Several countries have accused Qatar of supporting Islamist groups, including the Muslim Brotherhood. Gulf states have demanded that Qataris leave their countries and return home.
Arab states cut diplomatic ties with Qatar
On Monday, Saudi Arabia, Bahrain, the United Arab Emirates (UAE) and Egypt cut ties with Qatar over concerns that the country has supported extremism. Yemen, Libya and Maldives later followed suit. The decisions plunged Qatar into chaos and ignited the biggest diplomatic crisis in the Gulf since the 1991 war against Iraq.
Egypt's Foreign Ministry gave Qatar's ambassador to Cairo 48 hours to leave the country and ordered its envoy in Doha to return within the same period. Bahrain also recalled its ambassador and ordered Qatari diplomats to leave within two days. Saudi Arabia closed its border and cut off air and sea links with the Arab nation, saying it aimed to protect itself from "the dangers of terrorism and extremism."
Meanwhile, the UAE accused Qatar of "destabilizing" the region with its "support, funding and embrace of terrorist, extremist and sectarian organizations," while Cairo accused Qatar of supporting "terrorist" groups such as the Muslim Brotherhood.
Qatar hosts the largest US airbase in the region, which is crucial to the fight against the Islamic State group.
Doha rebuffs accusations
Officials in Qatar, meanwhile, suspended all flights to Saudi Arabia, the UAE, Egypt and Bahrain until further notice. Customers affected by the decision are being offered a refund.
The Gulf nation also announced that it was in touch with FIFA, international soccer's governing body, with regards to the 2022 World Cup. FIFA did not elaborate on how the World Cup might be affected.
Qatari officials said the crisis would "not affect the normal lives of citizens and residents."
"The measures are unjustified and based on claims and allegations that have no basis in fact," the Foreign Ministry announced in a statement. "The aim is clear, and it is to impose guardianship on the state. This by itself is a violation of (Qatar's) sovereignty as a state."
'It's not good'
Business analysts have warned that, in addition to damaging Qatar's economy, the spat could also have adverse effects on the other countries involved. Stock markets in Qatar, Dubai and other Gulf centers fell following the announcement, with analysts warning of a potential knock-on effect. Qatar's stock exchange suffered losses of seven percent.
"Overall, it's not good. I don't think that the region has been in such turmoil so close to home. And I think everyone is speculating how far these steps will go forward," said Mohammed Ali Yasin, chief executive of Abu Dhabi's NBAD securities.
"Everyone is hoping that there will be intervention by wise people and things will cool down," Yasin said. "But what we have seen is a gradual escalation."

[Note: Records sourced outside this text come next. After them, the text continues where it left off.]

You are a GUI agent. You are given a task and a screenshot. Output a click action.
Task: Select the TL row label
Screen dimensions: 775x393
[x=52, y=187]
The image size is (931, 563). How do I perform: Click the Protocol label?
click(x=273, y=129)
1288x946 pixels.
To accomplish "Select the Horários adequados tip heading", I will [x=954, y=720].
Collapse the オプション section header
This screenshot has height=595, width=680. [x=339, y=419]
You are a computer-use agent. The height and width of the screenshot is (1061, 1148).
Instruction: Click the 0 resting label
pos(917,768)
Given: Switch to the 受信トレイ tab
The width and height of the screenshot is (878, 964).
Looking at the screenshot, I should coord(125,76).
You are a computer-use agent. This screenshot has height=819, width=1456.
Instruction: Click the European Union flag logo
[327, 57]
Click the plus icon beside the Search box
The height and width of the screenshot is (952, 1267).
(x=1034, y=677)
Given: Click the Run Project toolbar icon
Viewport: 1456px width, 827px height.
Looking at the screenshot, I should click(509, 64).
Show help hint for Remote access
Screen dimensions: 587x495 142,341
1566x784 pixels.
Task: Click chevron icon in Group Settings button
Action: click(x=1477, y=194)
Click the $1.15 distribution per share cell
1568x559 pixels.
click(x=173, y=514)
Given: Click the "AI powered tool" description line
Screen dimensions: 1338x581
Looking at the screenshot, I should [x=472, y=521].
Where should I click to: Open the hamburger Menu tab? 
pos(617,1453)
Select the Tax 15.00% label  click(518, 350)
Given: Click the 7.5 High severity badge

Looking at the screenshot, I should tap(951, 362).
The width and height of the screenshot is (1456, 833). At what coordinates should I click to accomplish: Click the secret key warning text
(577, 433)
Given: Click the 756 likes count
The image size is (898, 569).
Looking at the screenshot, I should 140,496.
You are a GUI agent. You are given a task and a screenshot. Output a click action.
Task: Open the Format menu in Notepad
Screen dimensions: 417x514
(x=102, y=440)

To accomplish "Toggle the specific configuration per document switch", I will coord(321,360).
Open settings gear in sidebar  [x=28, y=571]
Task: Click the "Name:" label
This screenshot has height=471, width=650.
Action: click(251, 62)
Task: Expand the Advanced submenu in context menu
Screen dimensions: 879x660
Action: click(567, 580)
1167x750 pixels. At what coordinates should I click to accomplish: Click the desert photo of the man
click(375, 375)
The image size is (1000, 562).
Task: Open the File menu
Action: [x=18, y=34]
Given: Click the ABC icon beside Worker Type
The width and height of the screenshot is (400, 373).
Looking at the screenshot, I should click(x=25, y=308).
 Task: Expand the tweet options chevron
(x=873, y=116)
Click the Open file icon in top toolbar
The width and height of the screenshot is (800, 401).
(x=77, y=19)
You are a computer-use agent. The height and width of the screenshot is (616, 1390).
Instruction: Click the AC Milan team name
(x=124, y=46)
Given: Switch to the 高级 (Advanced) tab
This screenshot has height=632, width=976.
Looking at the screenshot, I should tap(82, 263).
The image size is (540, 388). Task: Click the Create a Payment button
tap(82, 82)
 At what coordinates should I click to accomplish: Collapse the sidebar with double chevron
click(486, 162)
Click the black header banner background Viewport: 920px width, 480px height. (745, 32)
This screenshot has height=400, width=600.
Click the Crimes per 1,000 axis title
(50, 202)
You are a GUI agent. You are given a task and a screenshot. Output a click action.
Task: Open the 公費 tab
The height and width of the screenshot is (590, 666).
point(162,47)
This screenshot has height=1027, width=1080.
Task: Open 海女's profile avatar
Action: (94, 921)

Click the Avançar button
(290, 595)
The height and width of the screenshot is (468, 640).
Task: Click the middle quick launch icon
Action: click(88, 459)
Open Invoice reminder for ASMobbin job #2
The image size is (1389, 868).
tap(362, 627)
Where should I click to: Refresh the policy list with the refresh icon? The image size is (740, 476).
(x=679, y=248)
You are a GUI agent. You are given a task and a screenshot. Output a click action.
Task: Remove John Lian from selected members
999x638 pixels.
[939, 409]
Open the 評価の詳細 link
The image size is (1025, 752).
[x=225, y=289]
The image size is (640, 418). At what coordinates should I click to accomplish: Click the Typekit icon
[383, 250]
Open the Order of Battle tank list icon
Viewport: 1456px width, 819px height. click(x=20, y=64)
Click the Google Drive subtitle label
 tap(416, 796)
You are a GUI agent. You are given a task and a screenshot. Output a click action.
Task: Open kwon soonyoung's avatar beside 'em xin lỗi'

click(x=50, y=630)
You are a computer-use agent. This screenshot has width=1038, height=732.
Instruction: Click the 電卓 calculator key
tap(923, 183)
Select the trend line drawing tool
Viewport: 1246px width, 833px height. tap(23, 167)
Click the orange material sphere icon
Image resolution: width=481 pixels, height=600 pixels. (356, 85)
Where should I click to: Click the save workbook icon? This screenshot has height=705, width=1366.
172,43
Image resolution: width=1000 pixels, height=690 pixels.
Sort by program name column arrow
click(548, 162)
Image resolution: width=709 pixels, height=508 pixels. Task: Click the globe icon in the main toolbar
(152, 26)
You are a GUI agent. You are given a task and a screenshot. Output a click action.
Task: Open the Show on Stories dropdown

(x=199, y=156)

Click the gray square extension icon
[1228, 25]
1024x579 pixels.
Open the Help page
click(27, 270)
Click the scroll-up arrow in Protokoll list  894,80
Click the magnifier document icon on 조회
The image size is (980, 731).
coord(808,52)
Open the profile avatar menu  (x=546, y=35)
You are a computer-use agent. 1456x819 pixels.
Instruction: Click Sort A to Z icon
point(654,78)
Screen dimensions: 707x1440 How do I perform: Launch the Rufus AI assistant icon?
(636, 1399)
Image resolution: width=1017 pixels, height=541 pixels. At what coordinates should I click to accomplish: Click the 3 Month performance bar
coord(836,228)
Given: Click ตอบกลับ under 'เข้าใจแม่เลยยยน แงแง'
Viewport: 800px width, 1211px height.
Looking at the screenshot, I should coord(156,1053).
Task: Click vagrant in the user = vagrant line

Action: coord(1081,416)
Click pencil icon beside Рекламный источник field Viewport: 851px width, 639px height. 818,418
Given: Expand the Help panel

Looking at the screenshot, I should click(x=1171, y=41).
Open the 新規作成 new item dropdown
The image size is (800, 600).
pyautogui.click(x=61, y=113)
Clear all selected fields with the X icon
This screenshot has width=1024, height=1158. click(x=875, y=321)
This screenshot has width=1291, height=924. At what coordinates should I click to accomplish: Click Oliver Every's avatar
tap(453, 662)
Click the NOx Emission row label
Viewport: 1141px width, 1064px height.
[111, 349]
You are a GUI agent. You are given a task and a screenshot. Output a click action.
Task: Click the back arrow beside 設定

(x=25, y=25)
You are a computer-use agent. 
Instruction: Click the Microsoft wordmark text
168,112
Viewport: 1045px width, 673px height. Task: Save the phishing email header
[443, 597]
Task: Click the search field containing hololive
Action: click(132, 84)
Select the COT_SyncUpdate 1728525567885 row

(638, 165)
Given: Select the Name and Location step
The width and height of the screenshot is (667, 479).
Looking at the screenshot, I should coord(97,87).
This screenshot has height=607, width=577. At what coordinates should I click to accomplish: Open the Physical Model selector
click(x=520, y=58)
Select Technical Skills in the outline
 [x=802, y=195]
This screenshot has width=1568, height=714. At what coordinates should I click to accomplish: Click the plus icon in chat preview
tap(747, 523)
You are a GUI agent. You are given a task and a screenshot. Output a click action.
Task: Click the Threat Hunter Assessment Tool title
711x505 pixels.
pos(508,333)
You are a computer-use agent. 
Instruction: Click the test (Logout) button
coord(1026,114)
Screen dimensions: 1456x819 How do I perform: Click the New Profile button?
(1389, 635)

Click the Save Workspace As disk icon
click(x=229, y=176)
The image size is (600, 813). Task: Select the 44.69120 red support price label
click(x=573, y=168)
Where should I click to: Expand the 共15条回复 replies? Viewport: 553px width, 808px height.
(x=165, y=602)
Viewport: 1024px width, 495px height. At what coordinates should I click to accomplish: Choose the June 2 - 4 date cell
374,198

A Turkish official said President Recep Tayyip Erdogan was "actively involved" in efforts to resolve the diplomatic crisis. Deputy Prime Minister Numan Kurtulmus announced after a cabinet meeting that the government hoped that Erdogan's initiative would help overcome tensions, although he provided no details.
"The Middle East is not at a point where it can endure a new crisis," Kurtulmus said.
Fear about food shortages
Reza Nourani, the chairman of Iran's union of exporters of agricultural products, said Tehran could export food to Qatar by sea if Saudi Arabia and other Gulf countries were to impose any kind of trade embargo. Saudi Arabia already closed its land border with Qatar, through which the tiny Gulf nation imports most of its food.
Qataris stock up on food after Arab states cut ties
The Doha-based satellite news network Al-Jazeera reported that Qatar-bound trucks carrying food had begun lining up on the Saudi side of the border, apparently stranded, sparking a run on supermarkets.
Simon Mabon, international relations lecturer at Lancaster University and research associate at the UK-based Foreign Policy Centre, told DW that Donald Trump's visit to Saudi Arabia had effectively strengthened Gulf states' confidence, saying it appeared as if the US president had given them "carte blanche" to do what they want with Doha.
Qatar denies funding extremist groups. However, it remains a key patron of the Islamic Hamas movement, which rules the Gaza Strip, and also is seen to support the Muslim Brotherhood, a Sunni political group that is opposed to and may be trying to subvert monarchical rule, as is practiced in many nations of the Middle East.